Ending HIV in the US will take more than new drugs, Fauci says. If every person diagnosed with HIV could get on therapy and everyone at risk could access preventive care, HIV infection could end. But, he says, “we have an implementation gap in the US.”

That gap is something Sinclair sees constantly in Dallas. Dallas, like many southern cities, still suffers from an entrenched stigma against same-sex relationships that drives many people underground and keeps them from getting tested until they are so sick, they have little choice. But the gap is also a bit of political will.

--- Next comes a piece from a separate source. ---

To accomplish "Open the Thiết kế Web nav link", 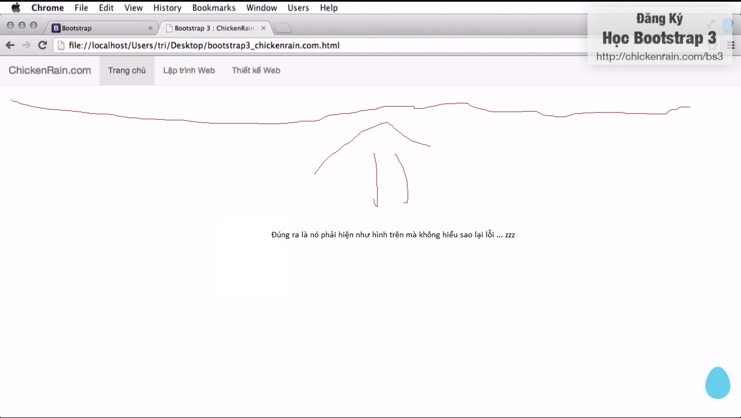I will [x=256, y=70].
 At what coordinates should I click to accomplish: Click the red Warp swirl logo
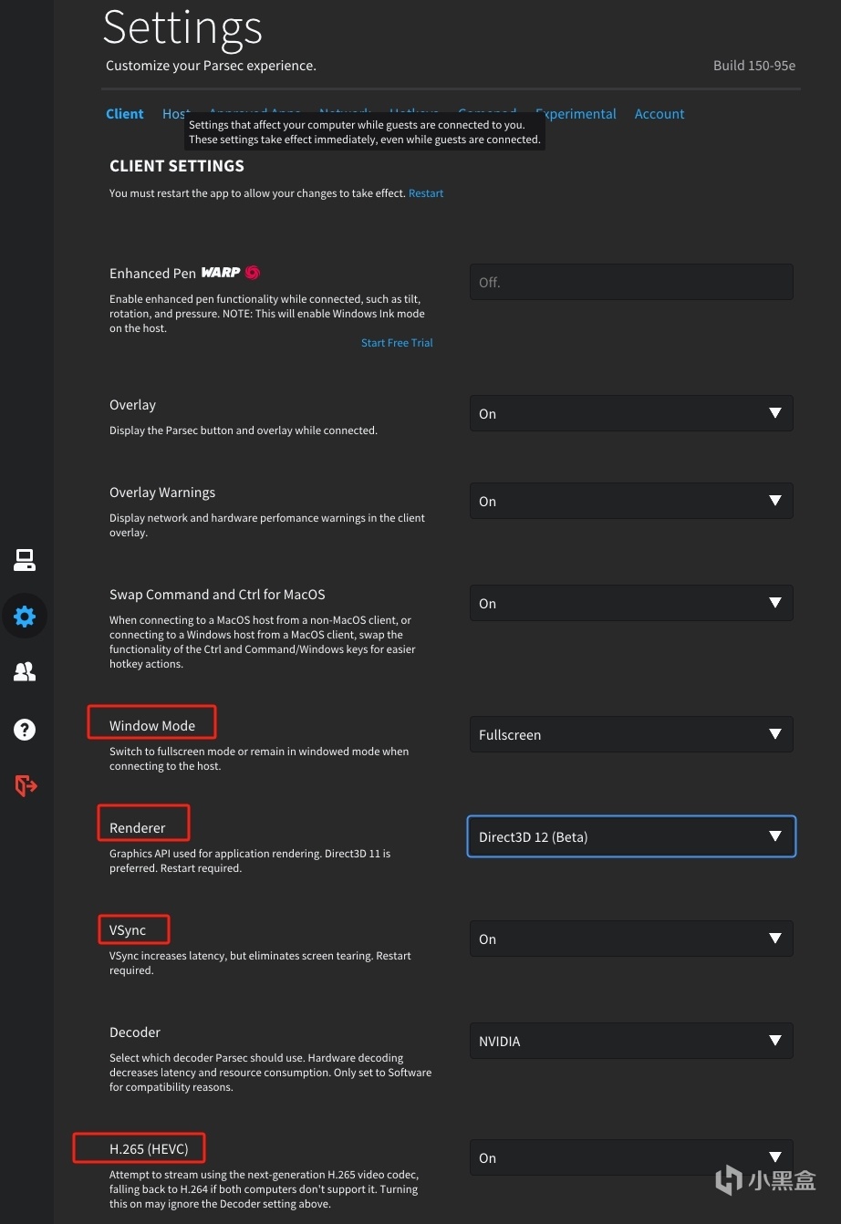(253, 273)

“For whatever reason in the South, we don’t seem to be as interested, and therefore, we’re not as aggressive about quickly identifying patients who are infected,” Sinclair says of public health infrastructure.

Prism Health has about 2,600 patients, of which 2,300 are living with HIV. Because many are on treatment, the perception among people who are at highest risk, and perhaps policy makers, is that HIV is not an issue anymore. But Sinclair says that he still gets patients in the clinic who are incredibly sick—whose HIV has killed off all their CD4+ T cells and who have toxoplasmosis, histoplasmosis, tuberculosis, and other diseases.

“I can think of five within the last month that have required the full breadth of my infectious disease training,” he says. “We still have about 10% of our patients coming through as though we are in 1985.”

While patients like Lionel Hillard exemplify how drugmakers see injectables being used in the fight against HIV, even he cautions that adherence might not be easy for some people.

“As opposed to taking pills, which you can take anywhere, the mind-set is coordinating your life to get stuck every 2 weeks,” Hillard says about Trogarzo.

Sinclair, while hopeful for his patients who are up to date on developments in HIV treatment, is not sure that the new wave of injectable HIV treatments will work for some of Prism Health’s hardest cases, the ones prone to drug resistance—for example, people who are homeless or have substance abuse issues, or those with homes and jobs but no stable insurance coverage for drugs that can cost hundreds of dollars per month.

“We tend to have a population that tends to stop and start treatment a lot. We might have a bigger interest in the regimens that can bill themselves as having a demonstrated high genetic barrier to resistance,” he says. “Everybody is claiming to have them.”


This story was updated on May 16, 2019, to correct the structure of Gilead's capsid inhibitor, GS-6207.